Design Element
Comment on "A Quick Objective-C 2.0 Tutorial"
by Jesper — Oct 28
Joachim Mårtensson: The changes between the 32-bit and 64-bit Objective-C runtime are documented in (ADC free account login required).

Basically, 32-bit Objective-C classes store instance variables (ivars) in something close to a struct somewhere in its own class layout (which is also a struct - `id` is the name for a struct whose first field is an isa of type Class). You can use the deprecated @defs keyword to recreate the ivars inline in another struct if you's like (and you probably don't).

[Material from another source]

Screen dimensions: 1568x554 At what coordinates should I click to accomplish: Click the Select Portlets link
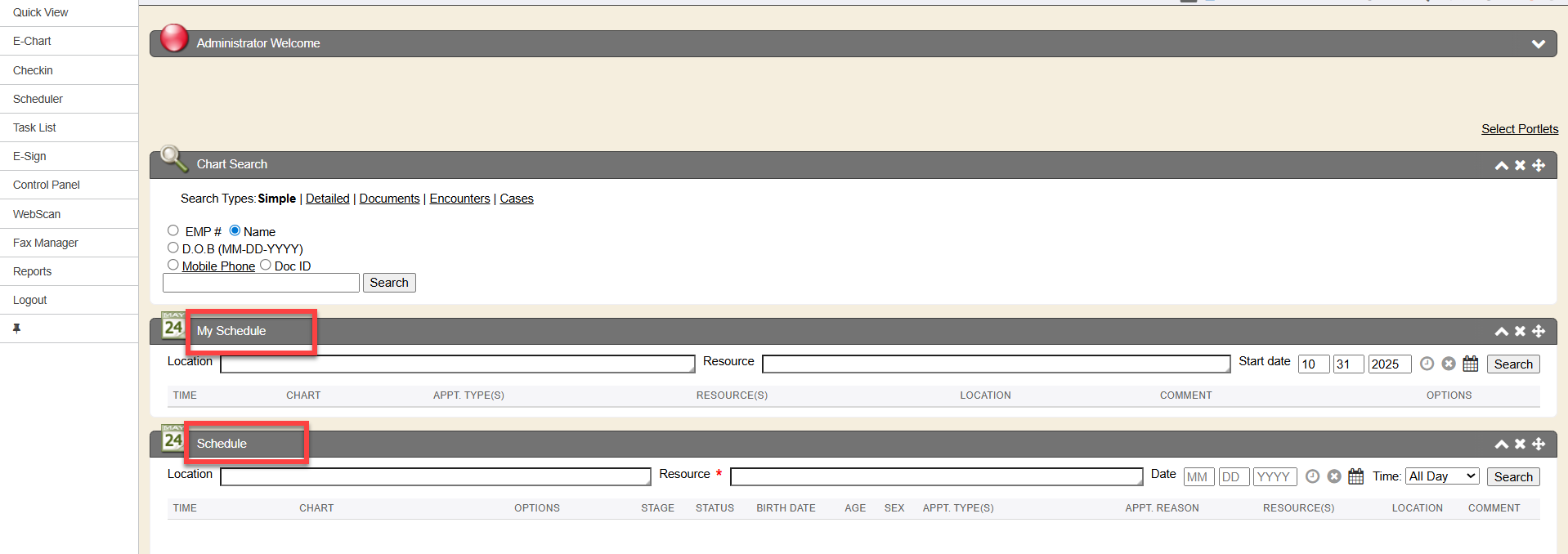click(1519, 129)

This means that the size of the direct object varies depending on how many ivars you have.

With the 64-bit Objective-C runtime they're doing changes they've liked to do for all these years on the 32-bit runtime but can't do because it would break binary compatibility. One of those changes are "non-fragile ivars" which means that they're instead stored in another opaque container, and that means that the size of the object is instead constant, leading to better binary compatibility.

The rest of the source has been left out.